I know that I have students who are going through incredible struggles, not only with themselves and their places in this world but with their sexualities. I tell my students how in my eight years as a teacher I have had five students come out to me, and how they were in tears because they were afraid that their friends and families would hate them. Every one of my students, even my tough and manly athletes, looks so sympathetic when I share those stories. Teenagers are far more understanding, especially of how difficult it is to be a teenager, than adults and even parents.
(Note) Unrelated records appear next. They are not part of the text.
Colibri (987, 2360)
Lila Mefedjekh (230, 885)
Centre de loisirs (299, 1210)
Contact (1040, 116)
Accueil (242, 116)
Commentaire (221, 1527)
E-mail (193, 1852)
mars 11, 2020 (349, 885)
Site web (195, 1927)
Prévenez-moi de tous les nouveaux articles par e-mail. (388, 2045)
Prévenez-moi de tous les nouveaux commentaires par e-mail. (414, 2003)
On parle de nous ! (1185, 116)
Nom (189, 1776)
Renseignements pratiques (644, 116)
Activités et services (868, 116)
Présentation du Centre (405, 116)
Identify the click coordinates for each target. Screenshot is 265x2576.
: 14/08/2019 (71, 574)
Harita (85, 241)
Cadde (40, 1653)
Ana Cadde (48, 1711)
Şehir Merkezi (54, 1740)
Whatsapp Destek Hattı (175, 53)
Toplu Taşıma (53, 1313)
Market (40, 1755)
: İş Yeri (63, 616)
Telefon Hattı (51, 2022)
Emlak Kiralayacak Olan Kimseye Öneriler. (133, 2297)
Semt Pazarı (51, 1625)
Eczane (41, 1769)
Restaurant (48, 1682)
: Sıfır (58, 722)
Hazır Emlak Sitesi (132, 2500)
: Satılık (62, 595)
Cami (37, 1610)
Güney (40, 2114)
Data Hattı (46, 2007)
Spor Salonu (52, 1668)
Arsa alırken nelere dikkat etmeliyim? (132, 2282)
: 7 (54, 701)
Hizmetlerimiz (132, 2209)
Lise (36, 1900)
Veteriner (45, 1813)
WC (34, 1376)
As educators, straight or gay, we have to know that our students look up to us, observe us and even adopt many of our views about nearly everything. We have to make conscious efforts to provide perspective and teach our students to be empathetic on all issues and not just to respect their differences; we are preparing them for when they become parents themselves. I look forward to when my students ask me about my sexuality in response to my involvement with our GSA, or because I often discuss gay and lesbian issues, because it allows me the opportunity to discuss the need to support all civil rights issues, especially those that pertain to people who are being persecuted in the present.
Our youth, especially those dealing with internal struggles like sexuality, need heroes and guidance, and it has become appallingly obvious that the examples and role models they see the most are not the ones who are presenting the best displays of behavior and character. In my completely unbiased opinion, teachers are the last bastion of hope for most children in America; they have such a profound impact on the future of the world and are in a position to influence many children. This is why it is imperative that all teachers, especially straight teachers, openly support their LGBT youth and clubs.